Retype every one of the following rows without changing anything.

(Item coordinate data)
☆ ☆ ☆ ☆ ☆ ☆ ☆
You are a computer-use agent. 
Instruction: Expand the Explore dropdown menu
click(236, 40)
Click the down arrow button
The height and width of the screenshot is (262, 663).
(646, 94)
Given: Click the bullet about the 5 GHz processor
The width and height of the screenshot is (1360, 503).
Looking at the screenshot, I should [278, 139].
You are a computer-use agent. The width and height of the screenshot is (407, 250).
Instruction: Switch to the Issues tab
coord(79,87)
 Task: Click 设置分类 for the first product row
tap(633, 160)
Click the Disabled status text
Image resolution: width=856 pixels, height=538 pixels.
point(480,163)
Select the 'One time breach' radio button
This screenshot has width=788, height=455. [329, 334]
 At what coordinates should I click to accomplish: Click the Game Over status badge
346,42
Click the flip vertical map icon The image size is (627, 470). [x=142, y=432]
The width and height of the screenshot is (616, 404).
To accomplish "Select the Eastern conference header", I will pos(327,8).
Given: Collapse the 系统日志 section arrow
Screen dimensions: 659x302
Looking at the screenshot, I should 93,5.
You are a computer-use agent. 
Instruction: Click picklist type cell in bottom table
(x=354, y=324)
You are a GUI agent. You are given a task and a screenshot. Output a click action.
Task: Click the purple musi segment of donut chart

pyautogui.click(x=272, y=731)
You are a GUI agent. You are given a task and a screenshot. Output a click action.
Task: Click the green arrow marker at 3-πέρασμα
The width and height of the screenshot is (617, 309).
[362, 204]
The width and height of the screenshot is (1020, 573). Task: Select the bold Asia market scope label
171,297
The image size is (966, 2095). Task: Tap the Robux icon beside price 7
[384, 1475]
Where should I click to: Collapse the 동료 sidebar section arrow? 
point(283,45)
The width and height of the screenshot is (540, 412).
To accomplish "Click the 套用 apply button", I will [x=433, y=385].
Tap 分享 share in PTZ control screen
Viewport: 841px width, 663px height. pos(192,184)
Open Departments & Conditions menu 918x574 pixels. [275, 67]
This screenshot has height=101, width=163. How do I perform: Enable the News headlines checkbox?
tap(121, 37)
☆ ☆ ☆ ☆ ☆ ☆ ☆
Final result:
You are a computer-use agent. 
Instruction: Expand the Explore dropdown menu
click(236, 40)
Click the down arrow button
The height and width of the screenshot is (262, 663).
(646, 94)
Given: Click the bullet about the 5 GHz processor
The width and height of the screenshot is (1360, 503).
Looking at the screenshot, I should [278, 139].
You are a computer-use agent. The width and height of the screenshot is (407, 250).
Instruction: Switch to the Issues tab
coord(79,87)
 Task: Click 设置分类 for the first product row
tap(633, 160)
Click the Disabled status text
Image resolution: width=856 pixels, height=538 pixels.
point(480,163)
Select the 'One time breach' radio button
This screenshot has width=788, height=455. [329, 334]
 At what coordinates should I click to accomplish: Click the Game Over status badge
346,42
Click the flip vertical map icon The image size is (627, 470). [x=142, y=432]
The width and height of the screenshot is (616, 404).
To accomplish "Select the Eastern conference header", I will pos(327,8).
Given: Collapse the 系统日志 section arrow
Screen dimensions: 659x302
Looking at the screenshot, I should 93,5.
You are a computer-use agent. 
Instruction: Click picklist type cell in bottom table
(x=354, y=324)
You are a GUI agent. You are given a task and a screenshot. Output a click action.
Task: Click the purple musi segment of donut chart

pyautogui.click(x=272, y=731)
You are a GUI agent. You are given a task and a screenshot. Output a click action.
Task: Click the green arrow marker at 3-πέρασμα
The width and height of the screenshot is (617, 309).
[362, 204]
The width and height of the screenshot is (1020, 573). Task: Select the bold Asia market scope label
171,297
The image size is (966, 2095). Task: Tap the Robux icon beside price 7
[384, 1475]
Where should I click to: Collapse the 동료 sidebar section arrow? 
point(283,45)
The width and height of the screenshot is (540, 412).
To accomplish "Click the 套用 apply button", I will [x=433, y=385].
Tap 分享 share in PTZ control screen
Viewport: 841px width, 663px height. pos(192,184)
Open Departments & Conditions menu 918x574 pixels. [275, 67]
This screenshot has height=101, width=163. How do I perform: Enable the News headlines checkbox?
tap(121, 37)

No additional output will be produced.